PROBLEM REQUIREMENTS
In the entries below, find the line with "Viewport: 196px width, 349px height." and the line with "Given: Click the help chat bubble icon". Reproduce those two lines and every line between them exactly, and nothing more.

Records from a data collection
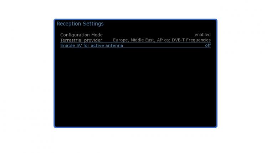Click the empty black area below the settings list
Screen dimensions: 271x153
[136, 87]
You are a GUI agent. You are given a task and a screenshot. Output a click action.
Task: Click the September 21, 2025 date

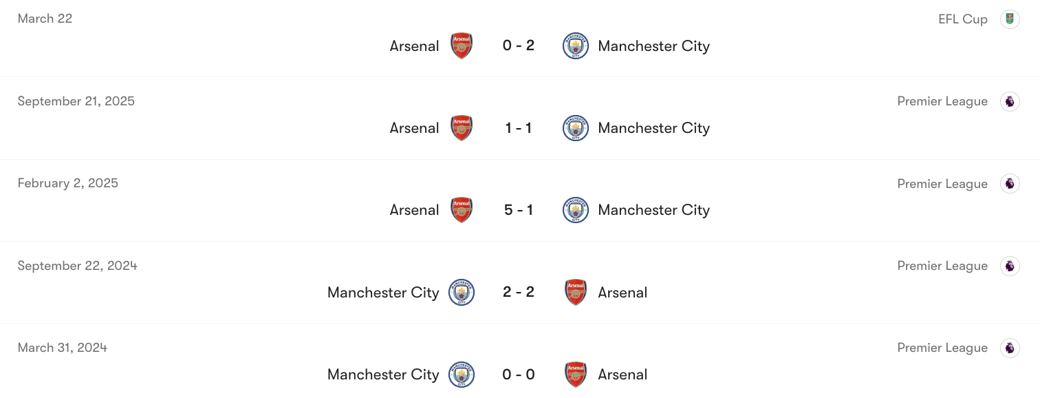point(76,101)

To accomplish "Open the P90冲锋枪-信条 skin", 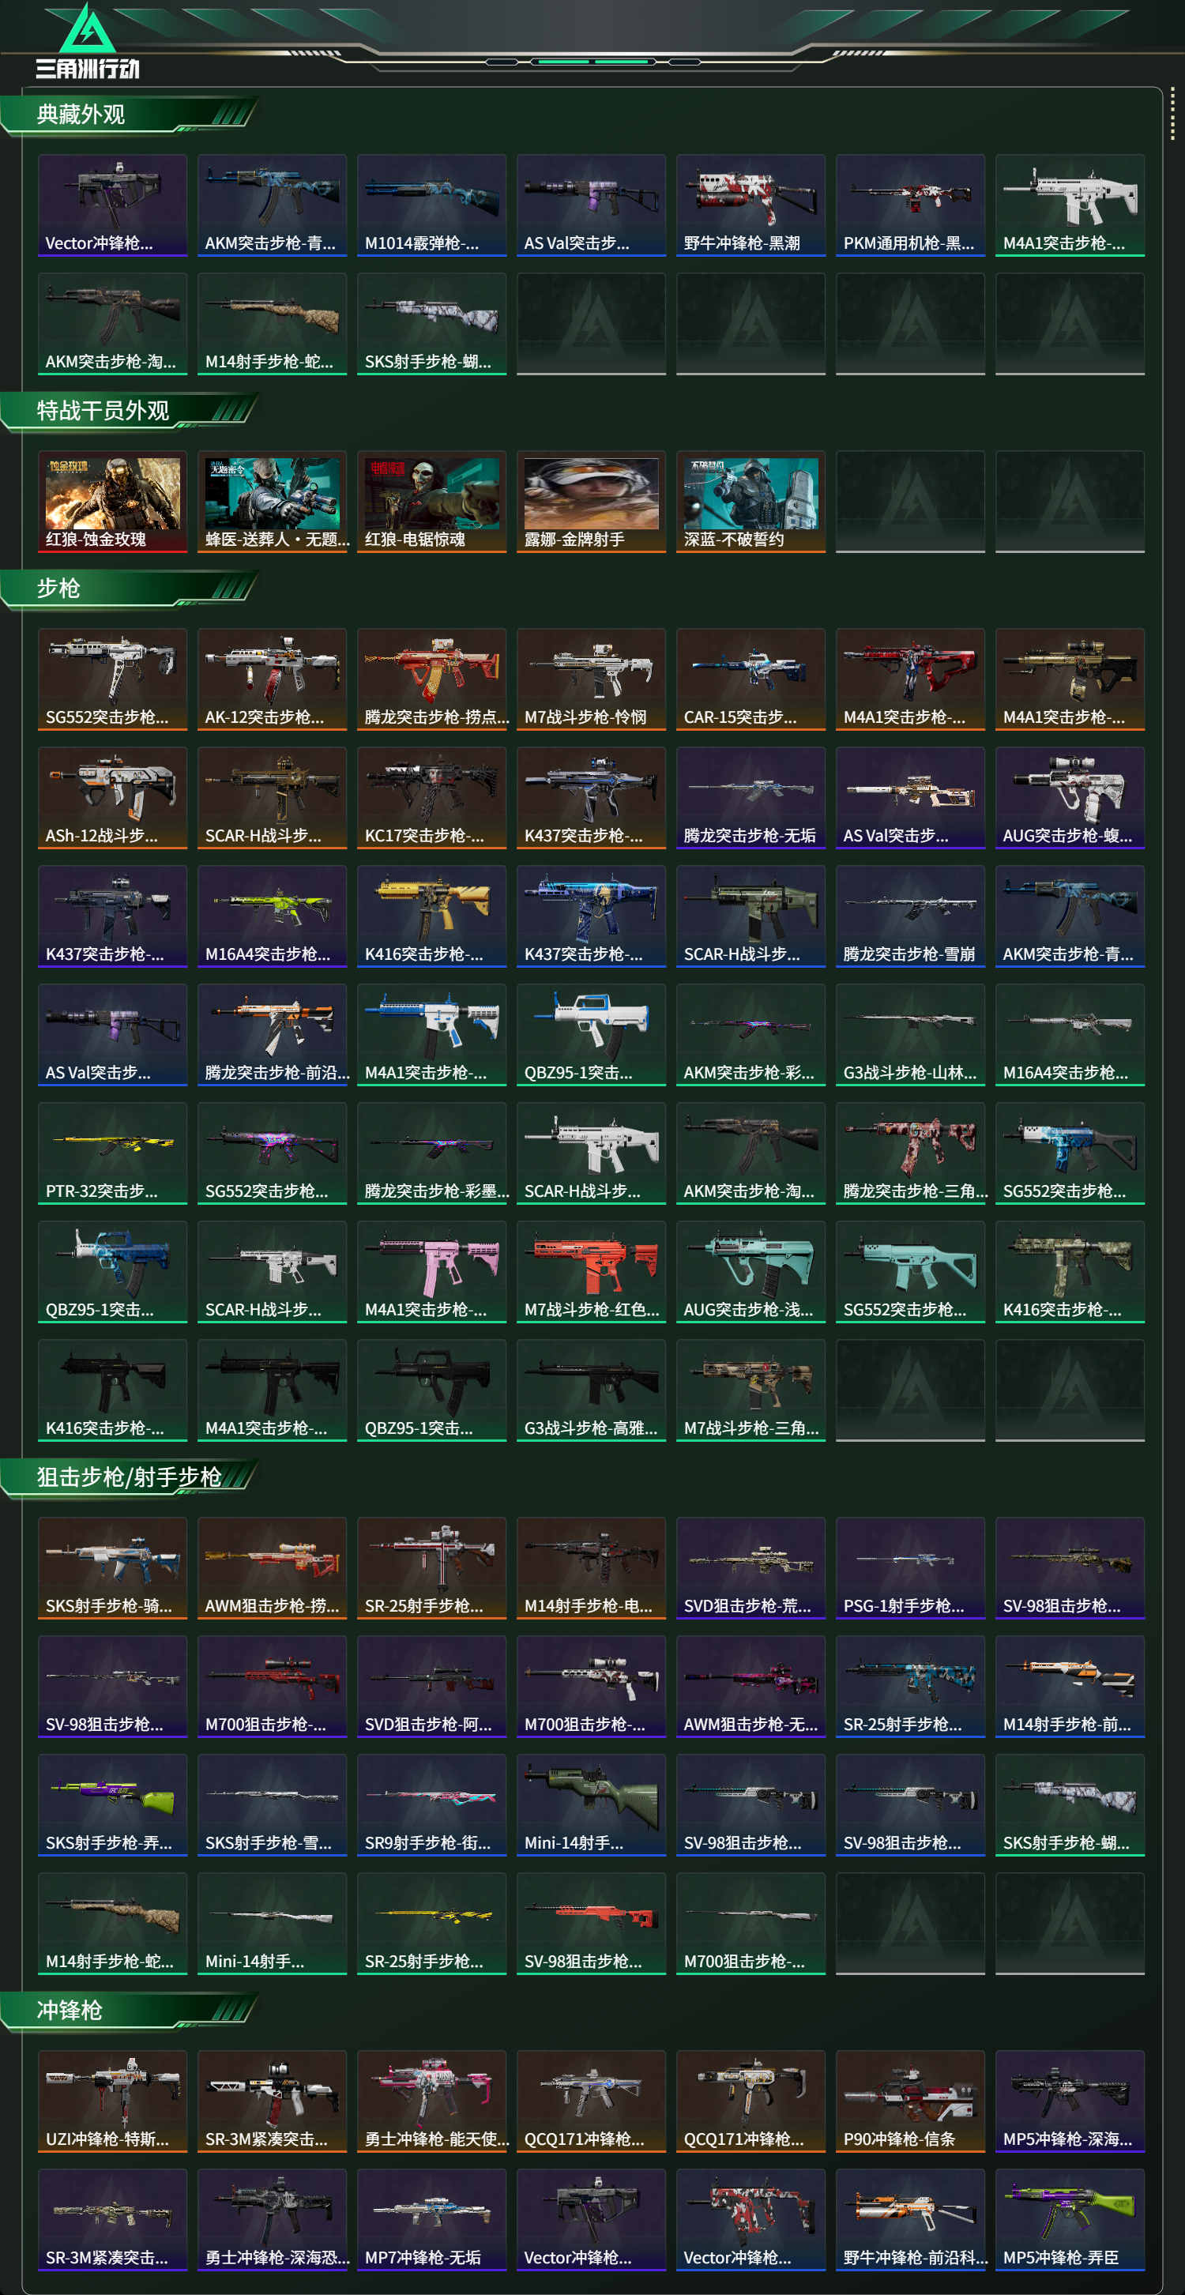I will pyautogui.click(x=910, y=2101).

...

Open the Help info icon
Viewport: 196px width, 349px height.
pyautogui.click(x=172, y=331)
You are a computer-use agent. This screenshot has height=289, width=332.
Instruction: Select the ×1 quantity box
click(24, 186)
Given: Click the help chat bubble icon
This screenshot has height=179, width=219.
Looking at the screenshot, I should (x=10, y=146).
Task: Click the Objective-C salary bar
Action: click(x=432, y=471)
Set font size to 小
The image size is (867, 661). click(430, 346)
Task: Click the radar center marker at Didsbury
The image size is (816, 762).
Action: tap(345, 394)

WRITTEN RESPONSE
Viewport: 196px width, 349px height.
pyautogui.click(x=172, y=331)
You are a computer-use agent. This screenshot has height=289, width=332.
Instruction: Select the ×1 quantity box
click(24, 186)
Given: Click the help chat bubble icon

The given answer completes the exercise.